What is the U.S. Dietary Supplements, Health and Education Act?:

It’s Not Just a Good Idea. It’s the Law.

The Dietary Supplements, Health and Education Act (DSHEA), signed into law by President Clinton in 1994, created a new Federal regulatory framework for the safety and labeling of dietary supplements. Under DSHEA all companies engaged in the manufacturing and distribution of dietary supplements must provide proper assurances that the product is safe, and that all claims made about the product are substantiated by adequate evidence to assure that the claims are not false or misleading. The administration of DSHEA falls under the authority of the U.S. Food and Drug Administration (FDA), but all enforcement product claims and false advertising falls under the authority of the U.S. Federal Trade Commission (FTC). The manufacturer of dietary supplements is responsible for ensuring the validity of all health, structure/function and nutrient content claims made for its products, with FDA and FTC intervening only when false claims have been identified.

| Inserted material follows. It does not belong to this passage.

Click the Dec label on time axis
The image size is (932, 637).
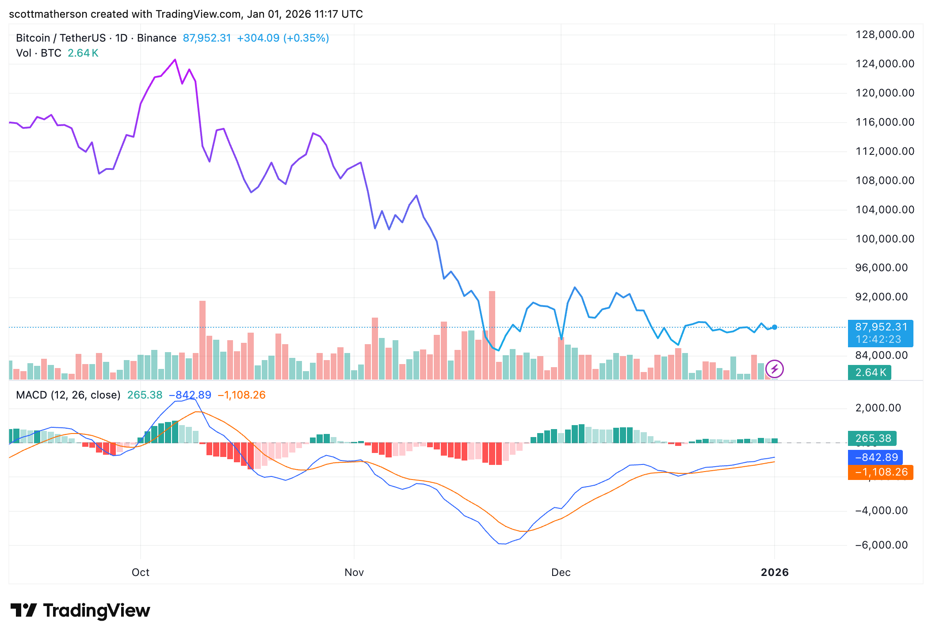coord(561,572)
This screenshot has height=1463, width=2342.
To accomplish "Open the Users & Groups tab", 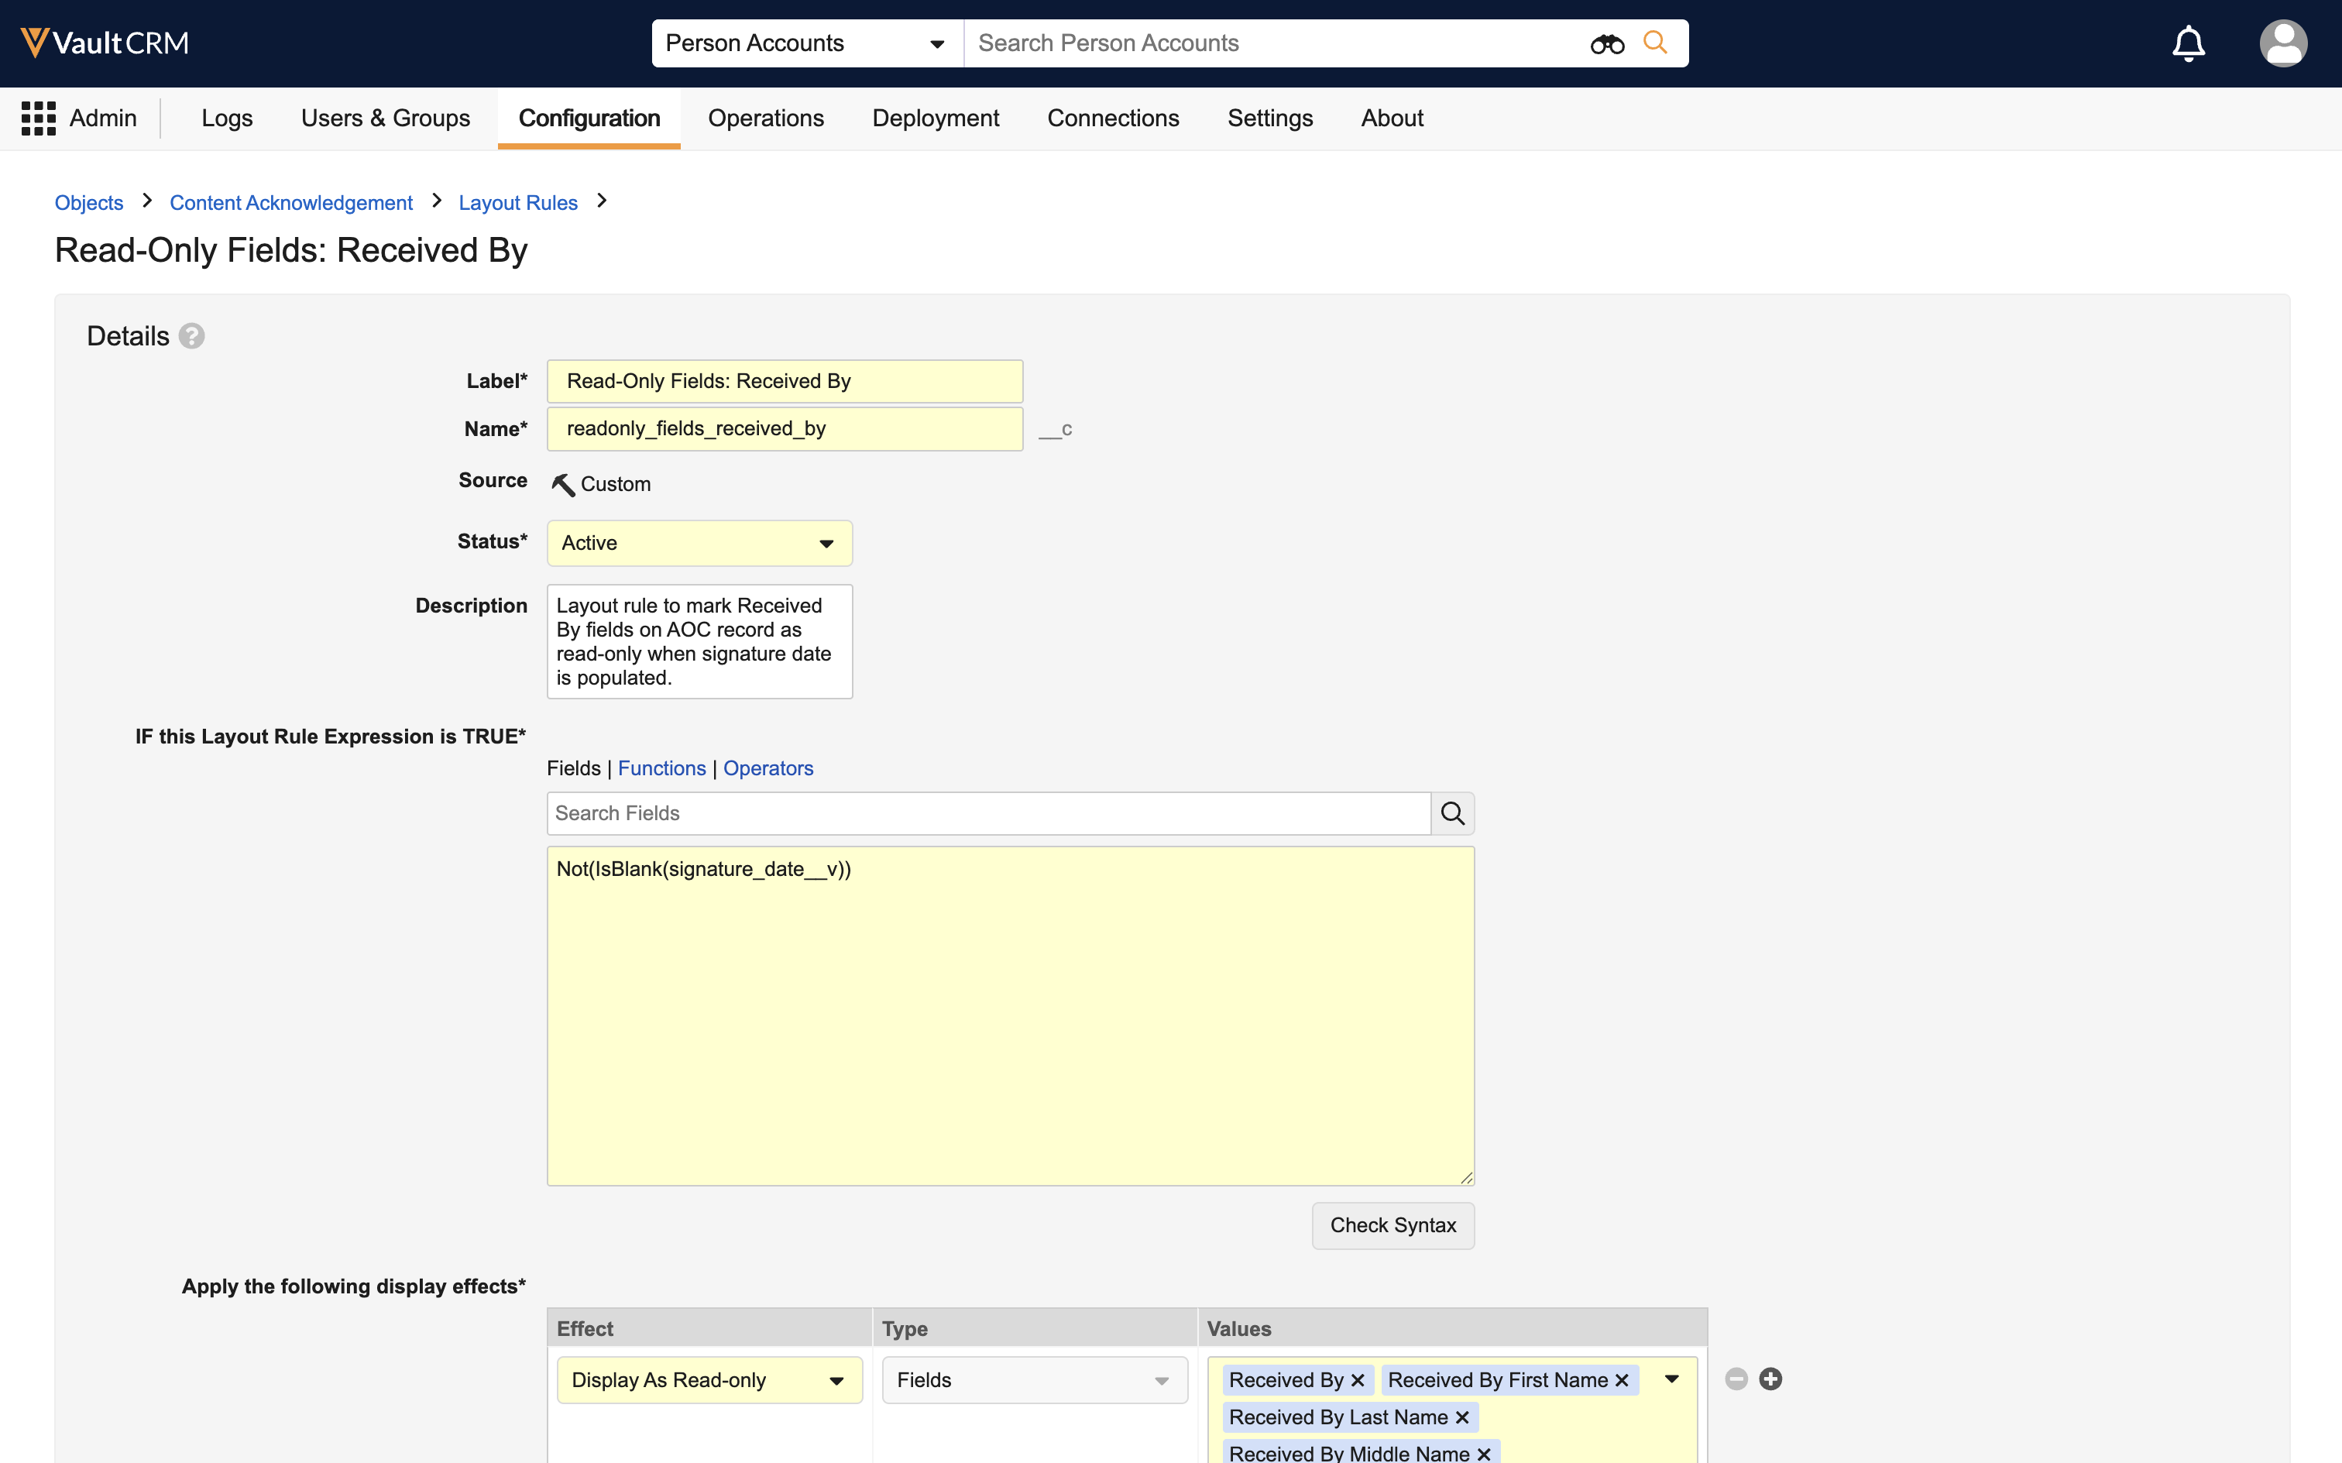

The most common claims for dietary supplements relate to health and nutrition. Qualified health claims, especially for nutraceutical medical foods, must be supported by a sufficient body of evidence that provides documentation of the health benefits. A qualified health claim by definition must embody two essential components: (1) a substance, such as, a food or food ingredient, and (2) a health related condition, such as, blood glucose imbalance or high cholesterol level. A product statement lacking either of these components does not meet the regulatory definition of a qualified health claim. Nutrition claims require documentation of the nutrient content, and most nutrient claims regulations apply only to those nutrients or dietary substances that have an established daily intake value.

Nutraceutical functional food supplements making specific health claims require a significantly higher level of scientific documentation of the health claims made, either for the product or the ingredients in the product. For example, in the Diabatrol® formulation the bioactive natural whole grain derivatives have been documented in clinical trials to support the health claims made for lowering and stabilizing blood sugar levels among individuals exhibiting the type 2 diabetic condition. In addition, the bioactive nutritional embodiments in the Diabatrol formulation are documented in the nutritional labeling as required under DSHEA. Any additional nutritional and/or nutraceutical benefits promoted for the product are at the discretion of the manufacturer, but they are still regulated by the FDA and FTC relative to the documentation and validity of the claims made.  Added claims like those made for Diabatrol®, including hypoallergenic, gluten free, low glycemic and trans-fat free, are all subject to FDA and FTC regulatory oversight.

In summary, the Dietary Supplements, Health and Education Act was enacted to help protect U.S. Consumers from false health and nutritional labeling claims. No product sold as a dietary supplement can make false or misleading health claims without the expectation of punitive action by the FDA or FTC. Even scientifically documented nutraceutical medical foods, like pharmaceutical drugs, cannot claim to cure a disease like diabetes; they can only claim to help mitigate and manage health related conditions that may lead to more serious health complications.